CS 111 Lecture 10 Scribe Notes

Scribes: Ken Ohhashi, Colin Fong, Stanway Liau

May 5, 2014

Conditions for Deadlock

Mutual Exclusion: At least one of the resources of a process cannot be shared at any given time
Hold And Wait: A process can hold a resource or or wait for one.
No Preemption: The operating system cannot take away resources from a process once it has started. The process must release the resource itself.
Circular waiting: A process is waiting for a resource held by another process, which is also waiting for the first process to release its own resource.
- Can create wait-for graphs (see below) for each process and don't allow processes to wait and depend on others
  - has cost O(P*R) where P = # of processes and R = # of resources

Remove any one of these conditions prevents deadlock
If there were no mutual exclusion or holding/waiting, a process would not need to wait for another process with a requested resource to finish; it can take the resource at any time without waiting or locking.
If there were preemption, the OS would be able to interrupt a dead locked processes and continue them later
If there is only one lock or resource, deadlock can't happen

Resource Allocation Graph/ Wait-For Graph

A box represents a resource
A dot in a resource represents an instance of that resource
A circle represents a process
An arrow from a process to a resource is a request for a process (wait)
An arrow from a resource to a process is an allocation of a resource
A cycle of arrows may imply a a deadlock, but doesn't guarantee it

**There are two deadlock cycles in this case.**

In this case, P1 is waiting on P2 which is waiting on P3 which is waiting on P1 or P2 to release their resources.

**There is no deadlock in this case even though there is a cycle.**

In this case there is a cycle, but P2 or P4 can release an instance of their respective holds on the R1 and R2 resources to release the supposed deadlock between P1 and P3.

Deadlock Prevention

Lock Ordering
- Lock resources in increasing order by machine address (no separate resource ID needed)
If you find a lock busy, give all your locks up and start over (skips hold and wait O(1))
- Assumes application behaves well

Quasideadlock

A higher level process is always waiting on a lower priority process

EXAMPLE

-There are 3 levels of priority for threads


		    *Runs from left to right and downward

		    |Tlow(runnable)   | Tmed(waiting)   | Thigh(waiting)

		  1.|acquire(&r)----->|-context switch->| (runnable)

		  2.|             |         | acquire(&r)

		  3.|                 |   (runnable)    | (waiting)

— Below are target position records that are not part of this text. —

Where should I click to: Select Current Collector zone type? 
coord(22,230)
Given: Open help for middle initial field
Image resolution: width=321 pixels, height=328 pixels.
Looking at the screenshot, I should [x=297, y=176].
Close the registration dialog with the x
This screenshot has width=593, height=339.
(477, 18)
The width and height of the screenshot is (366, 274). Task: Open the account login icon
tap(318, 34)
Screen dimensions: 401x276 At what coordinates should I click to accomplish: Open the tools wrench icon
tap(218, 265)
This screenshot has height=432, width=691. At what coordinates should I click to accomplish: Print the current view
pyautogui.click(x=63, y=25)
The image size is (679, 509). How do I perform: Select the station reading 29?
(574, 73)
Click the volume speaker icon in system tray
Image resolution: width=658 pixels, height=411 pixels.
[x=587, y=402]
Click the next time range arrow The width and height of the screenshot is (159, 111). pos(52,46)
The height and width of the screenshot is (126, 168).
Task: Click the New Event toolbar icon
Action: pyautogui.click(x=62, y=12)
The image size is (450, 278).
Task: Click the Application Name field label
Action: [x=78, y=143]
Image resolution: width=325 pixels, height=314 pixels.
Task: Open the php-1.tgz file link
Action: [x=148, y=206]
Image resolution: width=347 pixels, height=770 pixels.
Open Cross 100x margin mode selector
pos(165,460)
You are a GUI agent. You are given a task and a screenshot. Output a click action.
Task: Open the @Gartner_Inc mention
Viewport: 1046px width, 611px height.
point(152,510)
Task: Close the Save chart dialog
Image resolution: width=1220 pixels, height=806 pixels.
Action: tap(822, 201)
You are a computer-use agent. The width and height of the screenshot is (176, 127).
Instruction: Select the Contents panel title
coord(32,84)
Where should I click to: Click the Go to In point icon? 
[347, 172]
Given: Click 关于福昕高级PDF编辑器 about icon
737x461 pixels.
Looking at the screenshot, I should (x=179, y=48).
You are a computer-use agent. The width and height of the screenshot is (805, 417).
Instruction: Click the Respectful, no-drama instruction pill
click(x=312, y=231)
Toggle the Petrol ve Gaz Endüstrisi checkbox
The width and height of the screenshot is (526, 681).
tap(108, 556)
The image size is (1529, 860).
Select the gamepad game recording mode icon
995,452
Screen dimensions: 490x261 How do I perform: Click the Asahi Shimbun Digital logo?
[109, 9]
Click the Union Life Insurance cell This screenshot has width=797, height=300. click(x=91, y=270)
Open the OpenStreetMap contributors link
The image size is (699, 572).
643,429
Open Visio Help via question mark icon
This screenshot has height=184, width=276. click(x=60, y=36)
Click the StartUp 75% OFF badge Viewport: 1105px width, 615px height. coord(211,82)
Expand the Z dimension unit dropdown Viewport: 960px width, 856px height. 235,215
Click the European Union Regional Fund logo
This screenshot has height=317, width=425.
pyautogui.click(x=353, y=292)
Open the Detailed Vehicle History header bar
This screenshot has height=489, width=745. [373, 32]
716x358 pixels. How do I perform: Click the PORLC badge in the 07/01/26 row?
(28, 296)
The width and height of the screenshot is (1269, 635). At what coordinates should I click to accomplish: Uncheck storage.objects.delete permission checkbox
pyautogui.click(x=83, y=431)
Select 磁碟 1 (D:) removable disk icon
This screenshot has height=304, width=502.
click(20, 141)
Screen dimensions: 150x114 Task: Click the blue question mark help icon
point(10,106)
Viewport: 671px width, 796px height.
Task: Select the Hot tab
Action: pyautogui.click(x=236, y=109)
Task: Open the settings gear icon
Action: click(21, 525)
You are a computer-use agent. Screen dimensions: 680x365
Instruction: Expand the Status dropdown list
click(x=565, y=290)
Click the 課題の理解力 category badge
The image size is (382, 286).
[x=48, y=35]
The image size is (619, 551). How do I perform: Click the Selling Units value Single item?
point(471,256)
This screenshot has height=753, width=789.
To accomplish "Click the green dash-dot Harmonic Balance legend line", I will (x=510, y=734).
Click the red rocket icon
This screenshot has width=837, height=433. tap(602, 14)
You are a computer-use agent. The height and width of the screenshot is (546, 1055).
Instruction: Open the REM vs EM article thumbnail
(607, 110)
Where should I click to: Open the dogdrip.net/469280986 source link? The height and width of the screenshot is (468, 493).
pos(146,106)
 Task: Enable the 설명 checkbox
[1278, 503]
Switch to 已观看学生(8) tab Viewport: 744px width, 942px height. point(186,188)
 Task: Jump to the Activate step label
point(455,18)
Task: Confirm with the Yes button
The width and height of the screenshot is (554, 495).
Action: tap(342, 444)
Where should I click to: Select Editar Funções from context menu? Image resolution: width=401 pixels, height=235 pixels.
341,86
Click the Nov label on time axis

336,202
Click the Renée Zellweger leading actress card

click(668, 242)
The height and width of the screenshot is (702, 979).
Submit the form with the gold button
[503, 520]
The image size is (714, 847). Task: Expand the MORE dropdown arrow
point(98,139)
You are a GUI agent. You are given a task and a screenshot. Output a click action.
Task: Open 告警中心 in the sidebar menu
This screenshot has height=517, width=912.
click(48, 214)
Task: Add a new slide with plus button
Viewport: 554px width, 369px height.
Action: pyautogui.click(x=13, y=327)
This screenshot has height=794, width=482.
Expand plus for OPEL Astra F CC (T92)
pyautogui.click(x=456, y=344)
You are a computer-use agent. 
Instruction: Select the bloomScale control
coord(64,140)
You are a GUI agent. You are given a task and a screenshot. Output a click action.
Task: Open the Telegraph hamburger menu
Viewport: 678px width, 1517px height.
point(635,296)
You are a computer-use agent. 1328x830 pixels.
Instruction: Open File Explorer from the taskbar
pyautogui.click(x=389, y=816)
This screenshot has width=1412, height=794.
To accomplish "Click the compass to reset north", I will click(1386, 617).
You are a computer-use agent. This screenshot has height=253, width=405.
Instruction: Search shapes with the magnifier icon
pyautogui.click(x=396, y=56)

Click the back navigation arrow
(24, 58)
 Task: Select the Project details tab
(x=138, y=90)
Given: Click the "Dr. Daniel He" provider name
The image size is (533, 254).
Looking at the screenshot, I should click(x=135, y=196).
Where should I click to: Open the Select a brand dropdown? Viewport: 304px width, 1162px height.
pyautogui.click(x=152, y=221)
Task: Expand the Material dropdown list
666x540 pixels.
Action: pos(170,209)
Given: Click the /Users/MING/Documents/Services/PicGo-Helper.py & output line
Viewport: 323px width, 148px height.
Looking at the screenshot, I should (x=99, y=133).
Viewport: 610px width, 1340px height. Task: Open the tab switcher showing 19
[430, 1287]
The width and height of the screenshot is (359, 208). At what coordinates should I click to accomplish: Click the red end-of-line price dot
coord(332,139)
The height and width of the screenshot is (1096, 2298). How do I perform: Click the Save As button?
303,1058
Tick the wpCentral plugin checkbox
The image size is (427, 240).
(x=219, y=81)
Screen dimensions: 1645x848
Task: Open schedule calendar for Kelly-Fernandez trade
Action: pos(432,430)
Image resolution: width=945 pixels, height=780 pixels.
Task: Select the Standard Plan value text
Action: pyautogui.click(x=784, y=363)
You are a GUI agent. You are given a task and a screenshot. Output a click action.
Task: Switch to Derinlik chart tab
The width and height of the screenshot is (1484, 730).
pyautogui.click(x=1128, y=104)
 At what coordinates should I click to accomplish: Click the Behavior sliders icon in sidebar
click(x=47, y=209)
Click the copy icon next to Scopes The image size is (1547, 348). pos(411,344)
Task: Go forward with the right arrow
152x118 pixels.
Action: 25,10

low priority thread will acquire resource and switch to high priority thread
the high priority thread will attempt to grab the resource that the low level process just grabbed
the high priority process will yield and wait on the next prioritized process. Medium level processes can run indefinitely and starve the high priority thread because the low priority thread will never run and release the resource

Potential Fixes

can be fixed by not using 3 levels of priorities
Priority Inheritance: The low level process temporarily gains a high priority status to release the resource

Recieve Livelock

Not using 3 levels of priorities
Priority Inheritance: The low level process temporarily gains a high priority status to release the resource


		            BUFFER

		       INPUT            OUTPUT
		requests----->[=======================]---->CPU

		       100 Gb/s           10 Gb/s

An interrupt service routine grabs data and puts it into the buffer that has a higher priority than the current work routine of the cpu
The cpu can be overwhelmed by the buffer with higher priority requests instead of doing its own work

A fix can be that the work routine checks how full the buffer is and only receive interrupts if more than 50% of the buffer is filled up

Data Races Are Evil

The basic problem we have is that there is more than one thread running at one time. What if we use just one thread? This will solve our problem of data races, but we still want to be able to wait for events. We can use event-driven programming to do this. In this type of programming, there is usually a main loop that listens for events. Below is a simple illustration of the concept:


		  main program {
		    while (live) {
		      wait for some event e; //only thing that waits for an event
		      e->handler(e); //handlers never wait and must complete quickly
		    }
		  }

Upsides:

No locks!
No deadlock!
No bugs due to forgetting to lock!

Downsides:

Handlers are restricted: they may need to be broken up
Cannot scale via multithreading

Although multithreading is out of the question, we can still scale via multiprocess/multisystem instead. Some supporters of event-driven programming claim that the scaling provided by multiprocess makes that of multithreading negligible, thus making that downside irrelevant.

Hardware Lock Elision

In multithreaded programming, too much CPU time is spent waiting for locks to unlock. To improve the wait time, we can get hardware support through Hardware Lock Elision(HLE)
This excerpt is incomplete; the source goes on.